• [Exercise prompt] From the Week 6 NFL column below, list every offensive statistic given for Dallas in the loss to Baltimore.

• [Selected passage]
Cowboys can't explain away their latest choke job; more Snaps
Musings, observations and the occasional insight as we take stock of Week 6 in the NFL...
• Even Jerry Jones can't sugar-coat this one. And he shouldn't even try. The Cowboys owner/head cheerleader almost always sees his team's glass as half full, but the stark reality is Dallas let a golden opportunity to pull a huge upset in Baltimore slip through its fingers Sunday with some shoddy and all-too-typical late-game execution.
Sorry, but at this point in his NFL career, Dez Bryant absolutely has to catch that game-tying two-point conversion pass in the final minute of regulation. And ditto for Cowboys head coach Jason Garrett,
Inexcusable, especially after Garrett's glaring clock-management mistakes of last season.
Dallas is long past the stage of moral victories, so pushing the Ravens to the brink of defeat before losing 31-29 is no badge of honor, even if Baltimore is one of the toughest visiting venues in the NFL. Dallas held the ball for 40:03, and rolled up 30 first downs, 227 yards rushing and 481 yards of total offense, and still lost for the third time in four games. When will the underachievement ever end in Dallas?

• [Records provided]
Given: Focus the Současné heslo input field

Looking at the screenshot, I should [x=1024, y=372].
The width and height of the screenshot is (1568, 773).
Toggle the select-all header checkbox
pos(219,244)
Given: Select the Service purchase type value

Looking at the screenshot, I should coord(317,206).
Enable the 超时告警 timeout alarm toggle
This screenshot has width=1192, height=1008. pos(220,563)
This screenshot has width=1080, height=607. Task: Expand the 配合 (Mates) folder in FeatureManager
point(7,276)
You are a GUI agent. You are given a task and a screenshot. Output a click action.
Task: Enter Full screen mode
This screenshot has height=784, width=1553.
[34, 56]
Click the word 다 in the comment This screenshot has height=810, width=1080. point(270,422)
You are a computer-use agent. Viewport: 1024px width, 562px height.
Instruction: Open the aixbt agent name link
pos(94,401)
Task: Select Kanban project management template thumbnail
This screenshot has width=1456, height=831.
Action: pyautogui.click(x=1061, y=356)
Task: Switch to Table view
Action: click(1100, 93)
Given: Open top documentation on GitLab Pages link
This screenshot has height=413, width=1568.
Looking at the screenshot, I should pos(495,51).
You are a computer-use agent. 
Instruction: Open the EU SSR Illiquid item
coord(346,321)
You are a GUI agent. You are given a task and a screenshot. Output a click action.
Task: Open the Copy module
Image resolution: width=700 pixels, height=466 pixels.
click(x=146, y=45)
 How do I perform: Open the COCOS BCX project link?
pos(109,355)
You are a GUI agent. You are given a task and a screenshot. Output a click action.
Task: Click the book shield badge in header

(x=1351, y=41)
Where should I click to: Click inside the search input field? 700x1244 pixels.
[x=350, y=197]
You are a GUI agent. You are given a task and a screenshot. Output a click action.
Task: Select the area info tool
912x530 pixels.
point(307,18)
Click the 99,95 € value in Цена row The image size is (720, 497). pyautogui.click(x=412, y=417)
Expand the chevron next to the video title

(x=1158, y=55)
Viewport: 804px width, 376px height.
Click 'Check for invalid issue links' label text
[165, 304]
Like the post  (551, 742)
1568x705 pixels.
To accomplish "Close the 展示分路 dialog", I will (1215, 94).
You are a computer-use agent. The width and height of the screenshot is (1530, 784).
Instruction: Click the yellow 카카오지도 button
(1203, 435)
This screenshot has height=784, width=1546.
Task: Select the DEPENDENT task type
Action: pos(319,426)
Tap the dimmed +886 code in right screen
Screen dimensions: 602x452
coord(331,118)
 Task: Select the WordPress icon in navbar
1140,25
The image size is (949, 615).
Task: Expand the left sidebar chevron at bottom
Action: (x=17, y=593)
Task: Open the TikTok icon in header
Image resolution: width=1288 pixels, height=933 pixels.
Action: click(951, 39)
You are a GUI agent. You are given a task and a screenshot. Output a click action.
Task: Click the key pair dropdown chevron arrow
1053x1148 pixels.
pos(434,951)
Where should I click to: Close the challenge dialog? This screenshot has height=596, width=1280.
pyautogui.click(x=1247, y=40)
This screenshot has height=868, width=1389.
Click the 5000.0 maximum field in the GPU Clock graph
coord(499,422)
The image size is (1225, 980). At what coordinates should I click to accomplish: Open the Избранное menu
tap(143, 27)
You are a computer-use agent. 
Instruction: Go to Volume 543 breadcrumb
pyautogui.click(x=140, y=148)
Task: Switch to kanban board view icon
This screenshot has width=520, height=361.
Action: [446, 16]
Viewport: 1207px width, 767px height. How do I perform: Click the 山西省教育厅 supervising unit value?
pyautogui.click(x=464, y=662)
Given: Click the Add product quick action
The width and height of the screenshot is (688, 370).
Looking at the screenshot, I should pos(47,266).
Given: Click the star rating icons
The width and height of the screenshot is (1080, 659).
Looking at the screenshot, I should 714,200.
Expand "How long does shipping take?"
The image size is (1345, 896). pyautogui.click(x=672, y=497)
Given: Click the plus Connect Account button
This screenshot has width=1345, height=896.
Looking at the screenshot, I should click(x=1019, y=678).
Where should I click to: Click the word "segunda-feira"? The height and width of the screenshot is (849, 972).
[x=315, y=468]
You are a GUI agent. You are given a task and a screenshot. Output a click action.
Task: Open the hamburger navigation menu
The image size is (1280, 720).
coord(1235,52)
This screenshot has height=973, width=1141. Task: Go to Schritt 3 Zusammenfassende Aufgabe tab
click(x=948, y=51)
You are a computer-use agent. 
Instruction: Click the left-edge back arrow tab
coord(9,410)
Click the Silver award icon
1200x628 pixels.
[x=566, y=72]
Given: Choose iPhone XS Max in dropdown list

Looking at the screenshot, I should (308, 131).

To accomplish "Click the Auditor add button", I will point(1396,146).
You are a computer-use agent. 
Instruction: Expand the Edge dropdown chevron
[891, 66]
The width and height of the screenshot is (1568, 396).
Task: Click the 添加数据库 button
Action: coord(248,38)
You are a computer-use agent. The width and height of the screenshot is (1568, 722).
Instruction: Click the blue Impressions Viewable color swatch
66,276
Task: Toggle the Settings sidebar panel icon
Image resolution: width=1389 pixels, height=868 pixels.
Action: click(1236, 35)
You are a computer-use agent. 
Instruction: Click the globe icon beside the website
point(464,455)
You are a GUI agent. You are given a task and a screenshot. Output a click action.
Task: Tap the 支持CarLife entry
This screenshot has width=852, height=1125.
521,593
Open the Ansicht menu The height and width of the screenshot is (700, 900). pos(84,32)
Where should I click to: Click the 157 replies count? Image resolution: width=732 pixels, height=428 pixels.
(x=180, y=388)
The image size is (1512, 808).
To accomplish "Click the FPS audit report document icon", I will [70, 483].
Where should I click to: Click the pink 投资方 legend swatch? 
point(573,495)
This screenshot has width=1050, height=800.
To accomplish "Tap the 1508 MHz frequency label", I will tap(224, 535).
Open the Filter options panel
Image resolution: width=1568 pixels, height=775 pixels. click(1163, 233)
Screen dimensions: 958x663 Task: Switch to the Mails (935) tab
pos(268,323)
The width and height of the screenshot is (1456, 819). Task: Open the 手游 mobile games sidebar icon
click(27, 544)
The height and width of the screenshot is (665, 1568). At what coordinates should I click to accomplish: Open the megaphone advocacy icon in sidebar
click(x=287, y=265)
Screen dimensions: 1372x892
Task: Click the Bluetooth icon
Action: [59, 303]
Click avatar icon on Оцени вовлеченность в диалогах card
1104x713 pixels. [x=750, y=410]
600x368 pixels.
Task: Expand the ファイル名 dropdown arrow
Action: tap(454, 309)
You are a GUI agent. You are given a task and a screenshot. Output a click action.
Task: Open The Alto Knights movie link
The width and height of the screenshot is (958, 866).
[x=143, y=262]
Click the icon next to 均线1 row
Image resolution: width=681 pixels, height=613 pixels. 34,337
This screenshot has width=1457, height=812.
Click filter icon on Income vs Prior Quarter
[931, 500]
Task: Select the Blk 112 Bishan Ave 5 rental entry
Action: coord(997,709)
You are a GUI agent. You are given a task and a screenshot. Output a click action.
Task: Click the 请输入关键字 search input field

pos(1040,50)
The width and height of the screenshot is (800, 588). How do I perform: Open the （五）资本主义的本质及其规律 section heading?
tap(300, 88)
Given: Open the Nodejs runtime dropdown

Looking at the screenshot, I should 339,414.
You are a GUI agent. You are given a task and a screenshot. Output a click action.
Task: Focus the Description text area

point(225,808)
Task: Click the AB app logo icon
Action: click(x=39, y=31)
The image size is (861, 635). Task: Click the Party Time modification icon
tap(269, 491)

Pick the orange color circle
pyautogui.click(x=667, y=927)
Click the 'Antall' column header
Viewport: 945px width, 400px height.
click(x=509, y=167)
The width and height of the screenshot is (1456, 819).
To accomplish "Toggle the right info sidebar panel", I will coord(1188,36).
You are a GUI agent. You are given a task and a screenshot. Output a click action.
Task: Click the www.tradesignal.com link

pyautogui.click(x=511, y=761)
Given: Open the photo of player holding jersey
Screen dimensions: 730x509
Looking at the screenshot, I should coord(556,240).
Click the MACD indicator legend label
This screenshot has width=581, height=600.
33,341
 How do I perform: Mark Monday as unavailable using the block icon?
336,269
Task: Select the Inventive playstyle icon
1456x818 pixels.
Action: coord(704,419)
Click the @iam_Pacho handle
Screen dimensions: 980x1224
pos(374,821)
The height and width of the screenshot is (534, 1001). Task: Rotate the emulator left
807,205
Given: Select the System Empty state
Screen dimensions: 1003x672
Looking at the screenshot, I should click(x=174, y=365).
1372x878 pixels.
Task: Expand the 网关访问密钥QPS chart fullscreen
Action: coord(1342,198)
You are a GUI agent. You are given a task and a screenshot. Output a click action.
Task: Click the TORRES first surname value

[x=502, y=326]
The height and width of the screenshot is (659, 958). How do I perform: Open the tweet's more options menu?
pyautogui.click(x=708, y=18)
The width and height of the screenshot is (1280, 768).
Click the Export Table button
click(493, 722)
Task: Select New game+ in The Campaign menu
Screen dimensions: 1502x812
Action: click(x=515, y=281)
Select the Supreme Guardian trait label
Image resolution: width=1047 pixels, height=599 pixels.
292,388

• [Result]
- Time of possession: 40:03
- First downs: 30
- Rushing yards: 227
- Total offense: 481 yards